- BRIEF
Lines from the one containing "1310x709 pixels." through the final line of the records below are needed, copied exactly, with no pictures.

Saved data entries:
-=-=-=-=-

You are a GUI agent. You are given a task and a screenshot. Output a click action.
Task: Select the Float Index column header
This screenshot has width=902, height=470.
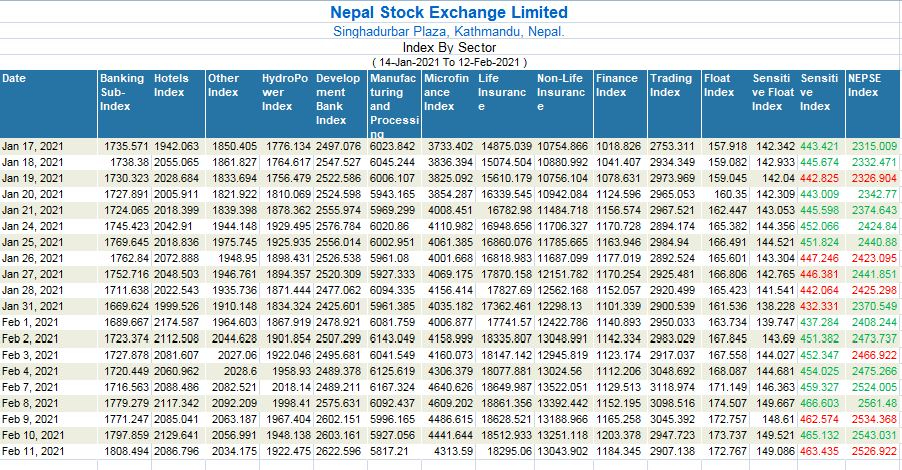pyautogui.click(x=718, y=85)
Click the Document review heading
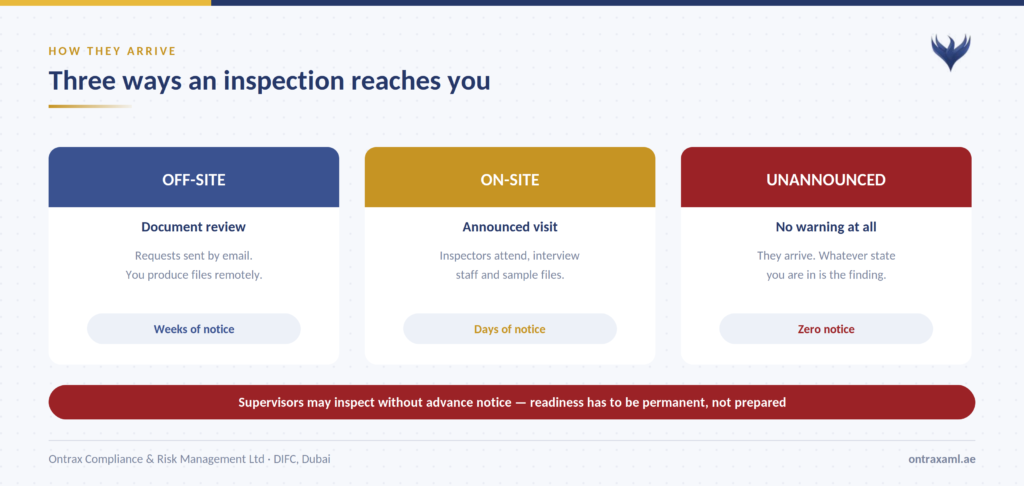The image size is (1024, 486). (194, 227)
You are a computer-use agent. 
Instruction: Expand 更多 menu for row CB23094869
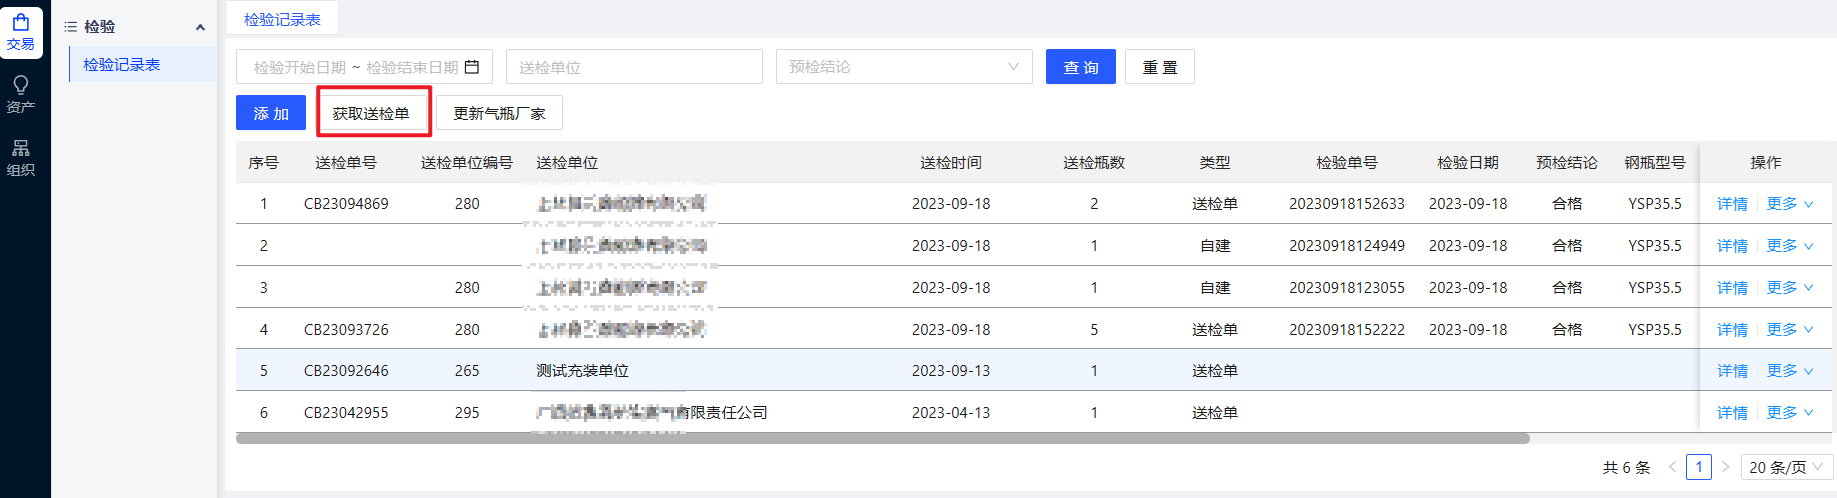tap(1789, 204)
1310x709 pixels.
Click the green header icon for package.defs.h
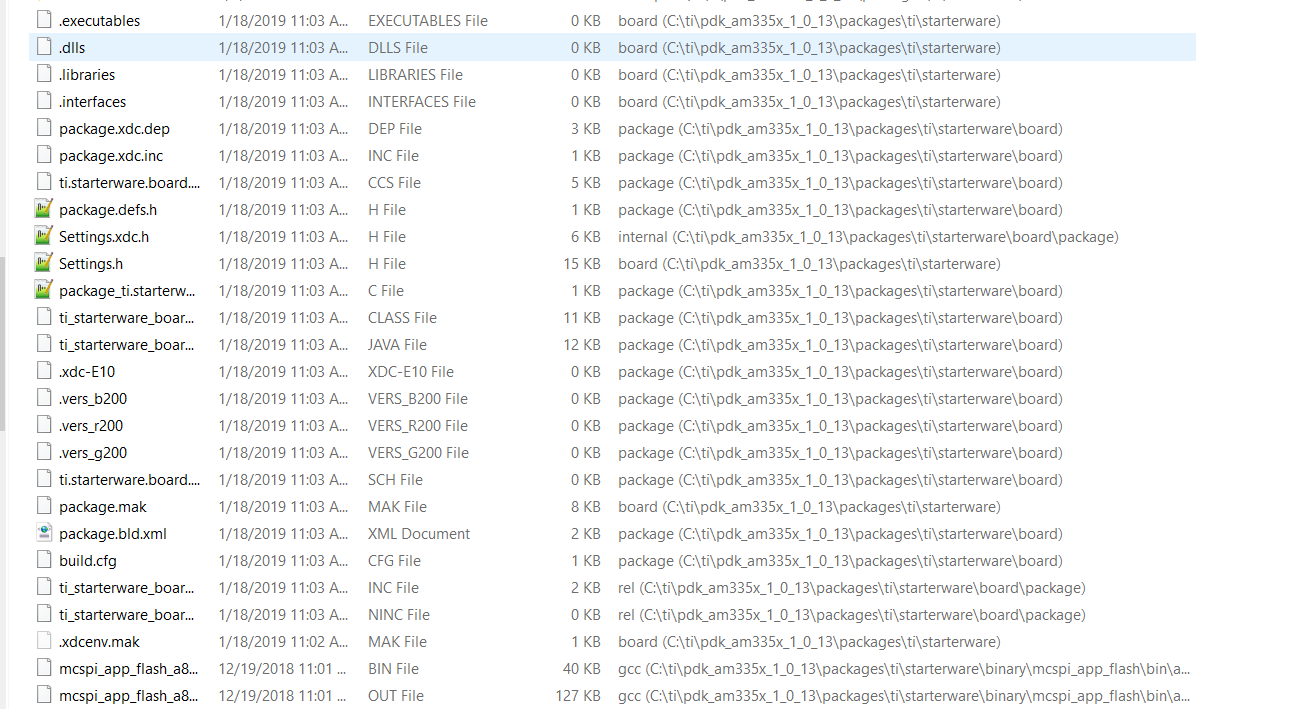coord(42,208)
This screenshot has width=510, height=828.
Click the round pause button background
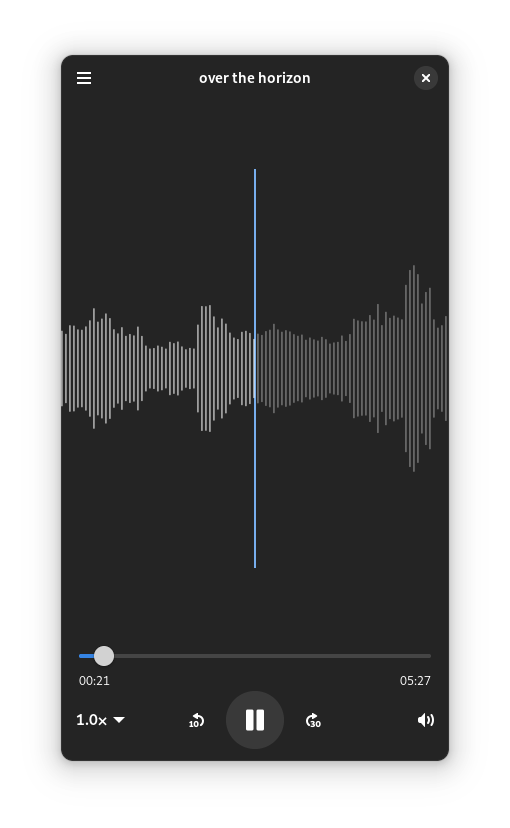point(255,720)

-=-=-=-=-

- WRITTEN SOLUTION
1310x709 pixels.
Click the green header icon for package.defs.h
coord(42,208)
This screenshot has width=510, height=828.
Click the round pause button background
point(255,720)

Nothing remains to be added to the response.